Exercise prompt:
Take the data that follows and return it exactly.

Data provided:
● ● ● ● ●

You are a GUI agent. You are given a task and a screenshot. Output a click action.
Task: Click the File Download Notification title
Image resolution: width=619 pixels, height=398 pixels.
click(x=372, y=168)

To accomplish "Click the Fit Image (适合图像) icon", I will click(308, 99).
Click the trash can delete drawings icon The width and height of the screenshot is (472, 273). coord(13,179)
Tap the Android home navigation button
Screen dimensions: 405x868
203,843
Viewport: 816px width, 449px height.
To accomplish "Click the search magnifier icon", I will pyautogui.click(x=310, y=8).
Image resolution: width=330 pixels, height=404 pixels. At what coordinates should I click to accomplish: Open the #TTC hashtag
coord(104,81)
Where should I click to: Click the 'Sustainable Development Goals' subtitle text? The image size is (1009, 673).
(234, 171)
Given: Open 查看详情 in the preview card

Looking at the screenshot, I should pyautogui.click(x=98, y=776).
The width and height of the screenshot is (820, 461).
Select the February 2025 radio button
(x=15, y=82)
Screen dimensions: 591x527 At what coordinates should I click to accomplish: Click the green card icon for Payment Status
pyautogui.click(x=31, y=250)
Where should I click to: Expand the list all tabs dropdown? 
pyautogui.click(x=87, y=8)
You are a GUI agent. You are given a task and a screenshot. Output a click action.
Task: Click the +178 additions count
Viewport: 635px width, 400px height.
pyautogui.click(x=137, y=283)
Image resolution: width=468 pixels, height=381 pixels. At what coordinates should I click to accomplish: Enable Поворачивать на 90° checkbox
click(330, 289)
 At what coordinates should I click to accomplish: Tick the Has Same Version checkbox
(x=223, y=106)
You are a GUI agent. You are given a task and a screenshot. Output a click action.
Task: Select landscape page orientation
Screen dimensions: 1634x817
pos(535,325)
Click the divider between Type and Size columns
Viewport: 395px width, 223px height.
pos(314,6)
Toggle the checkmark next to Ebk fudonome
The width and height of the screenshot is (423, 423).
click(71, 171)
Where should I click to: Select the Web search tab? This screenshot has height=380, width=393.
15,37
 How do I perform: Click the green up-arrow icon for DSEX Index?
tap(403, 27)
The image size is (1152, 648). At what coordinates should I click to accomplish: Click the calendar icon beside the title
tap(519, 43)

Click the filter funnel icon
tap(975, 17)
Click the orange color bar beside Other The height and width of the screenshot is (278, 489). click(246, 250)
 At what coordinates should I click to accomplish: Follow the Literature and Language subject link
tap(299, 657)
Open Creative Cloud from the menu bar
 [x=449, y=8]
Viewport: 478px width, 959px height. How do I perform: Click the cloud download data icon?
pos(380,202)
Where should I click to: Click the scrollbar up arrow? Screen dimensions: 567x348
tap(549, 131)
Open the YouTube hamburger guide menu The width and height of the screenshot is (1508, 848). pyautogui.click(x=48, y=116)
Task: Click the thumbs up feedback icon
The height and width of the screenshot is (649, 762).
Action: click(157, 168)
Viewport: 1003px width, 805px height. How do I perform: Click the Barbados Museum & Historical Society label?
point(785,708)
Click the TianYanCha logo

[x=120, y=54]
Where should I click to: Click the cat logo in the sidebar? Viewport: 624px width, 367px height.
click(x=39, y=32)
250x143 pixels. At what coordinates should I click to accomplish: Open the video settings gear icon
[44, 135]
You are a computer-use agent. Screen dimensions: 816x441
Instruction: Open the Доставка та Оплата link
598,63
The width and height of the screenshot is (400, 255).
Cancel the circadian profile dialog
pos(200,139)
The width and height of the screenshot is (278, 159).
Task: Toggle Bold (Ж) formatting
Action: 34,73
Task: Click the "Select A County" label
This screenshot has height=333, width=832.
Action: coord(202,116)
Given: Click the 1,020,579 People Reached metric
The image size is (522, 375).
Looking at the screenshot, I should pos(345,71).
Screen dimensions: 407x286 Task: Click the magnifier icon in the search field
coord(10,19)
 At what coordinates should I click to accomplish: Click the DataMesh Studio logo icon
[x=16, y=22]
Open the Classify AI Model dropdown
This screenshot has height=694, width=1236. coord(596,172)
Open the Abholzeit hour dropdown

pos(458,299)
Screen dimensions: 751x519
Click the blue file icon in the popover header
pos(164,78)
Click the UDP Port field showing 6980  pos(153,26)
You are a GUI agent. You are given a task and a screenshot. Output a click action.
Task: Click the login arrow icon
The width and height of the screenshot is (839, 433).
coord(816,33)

● ● ● ● ●

Result:
You are a GUI agent. You are given a task and a screenshot. Output a click action.
Task: Click the File Download Notification title
Image resolution: width=619 pixels, height=398 pixels.
click(x=372, y=168)

To accomplish "Click the Fit Image (适合图像) icon", I will click(308, 99).
Click the trash can delete drawings icon The width and height of the screenshot is (472, 273). coord(13,179)
Tap the Android home navigation button
Screen dimensions: 405x868
203,843
Viewport: 816px width, 449px height.
To accomplish "Click the search magnifier icon", I will pyautogui.click(x=310, y=8).
Image resolution: width=330 pixels, height=404 pixels. At what coordinates should I click to accomplish: Open the #TTC hashtag
coord(104,81)
Where should I click to: Click the 'Sustainable Development Goals' subtitle text? The image size is (1009, 673).
(234, 171)
Given: Open 查看详情 in the preview card

Looking at the screenshot, I should pyautogui.click(x=98, y=776).
The width and height of the screenshot is (820, 461).
Select the February 2025 radio button
(x=15, y=82)
Screen dimensions: 591x527 At what coordinates should I click to accomplish: Click the green card icon for Payment Status
pyautogui.click(x=31, y=250)
Where should I click to: Expand the list all tabs dropdown? 
pyautogui.click(x=87, y=8)
You are a GUI agent. You are given a task and a screenshot. Output a click action.
Task: Click the +178 additions count
Viewport: 635px width, 400px height.
pyautogui.click(x=137, y=283)
Image resolution: width=468 pixels, height=381 pixels. At what coordinates should I click to accomplish: Enable Поворачивать на 90° checkbox
click(330, 289)
 At what coordinates should I click to accomplish: Tick the Has Same Version checkbox
(x=223, y=106)
You are a GUI agent. You are given a task and a screenshot. Output a click action.
Task: Select landscape page orientation
Screen dimensions: 1634x817
pos(535,325)
Click the divider between Type and Size columns
Viewport: 395px width, 223px height.
pos(314,6)
Toggle the checkmark next to Ebk fudonome
The width and height of the screenshot is (423, 423).
click(71, 171)
Where should I click to: Select the Web search tab? This screenshot has height=380, width=393.
15,37
 How do I perform: Click the green up-arrow icon for DSEX Index?
tap(403, 27)
The image size is (1152, 648). At what coordinates should I click to accomplish: Click the calendar icon beside the title
tap(519, 43)

Click the filter funnel icon
tap(975, 17)
Click the orange color bar beside Other The height and width of the screenshot is (278, 489). click(246, 250)
 At what coordinates should I click to accomplish: Follow the Literature and Language subject link
tap(299, 657)
Open Creative Cloud from the menu bar
 [x=449, y=8]
Viewport: 478px width, 959px height. How do I perform: Click the cloud download data icon?
pos(380,202)
Where should I click to: Click the scrollbar up arrow? Screen dimensions: 567x348
tap(549, 131)
Open the YouTube hamburger guide menu The width and height of the screenshot is (1508, 848). pyautogui.click(x=48, y=116)
Task: Click the thumbs up feedback icon
The height and width of the screenshot is (649, 762).
Action: click(157, 168)
Viewport: 1003px width, 805px height. How do I perform: Click the Barbados Museum & Historical Society label?
point(785,708)
Click the TianYanCha logo

[x=120, y=54]
Where should I click to: Click the cat logo in the sidebar? Viewport: 624px width, 367px height.
click(x=39, y=32)
250x143 pixels. At what coordinates should I click to accomplish: Open the video settings gear icon
[44, 135]
You are a computer-use agent. Screen dimensions: 816x441
Instruction: Open the Доставка та Оплата link
598,63
The width and height of the screenshot is (400, 255).
Cancel the circadian profile dialog
pos(200,139)
The width and height of the screenshot is (278, 159).
Task: Toggle Bold (Ж) formatting
Action: 34,73
Task: Click the "Select A County" label
This screenshot has height=333, width=832.
Action: coord(202,116)
Given: Click the 1,020,579 People Reached metric
The image size is (522, 375).
Looking at the screenshot, I should pos(345,71).
Screen dimensions: 407x286 Task: Click the magnifier icon in the search field
coord(10,19)
 At what coordinates should I click to accomplish: Click the DataMesh Studio logo icon
[x=16, y=22]
Open the Classify AI Model dropdown
This screenshot has height=694, width=1236. coord(596,172)
Open the Abholzeit hour dropdown

pos(458,299)
Screen dimensions: 751x519
Click the blue file icon in the popover header
pos(164,78)
Click the UDP Port field showing 6980  pos(153,26)
You are a GUI agent. You are given a task and a screenshot. Output a click action.
Task: Click the login arrow icon
The width and height of the screenshot is (839, 433).
coord(816,33)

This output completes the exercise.